→ Prompt:
Repeat the whole listing exactly as it appears.

→ Study material:

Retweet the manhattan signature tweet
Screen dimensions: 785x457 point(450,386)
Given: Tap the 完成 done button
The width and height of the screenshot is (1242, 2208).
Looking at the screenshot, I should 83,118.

→ Solution:
Retweet the manhattan signature tweet
Screen dimensions: 785x457 point(450,386)
Given: Tap the 完成 done button
The width and height of the screenshot is (1242, 2208).
Looking at the screenshot, I should 83,118.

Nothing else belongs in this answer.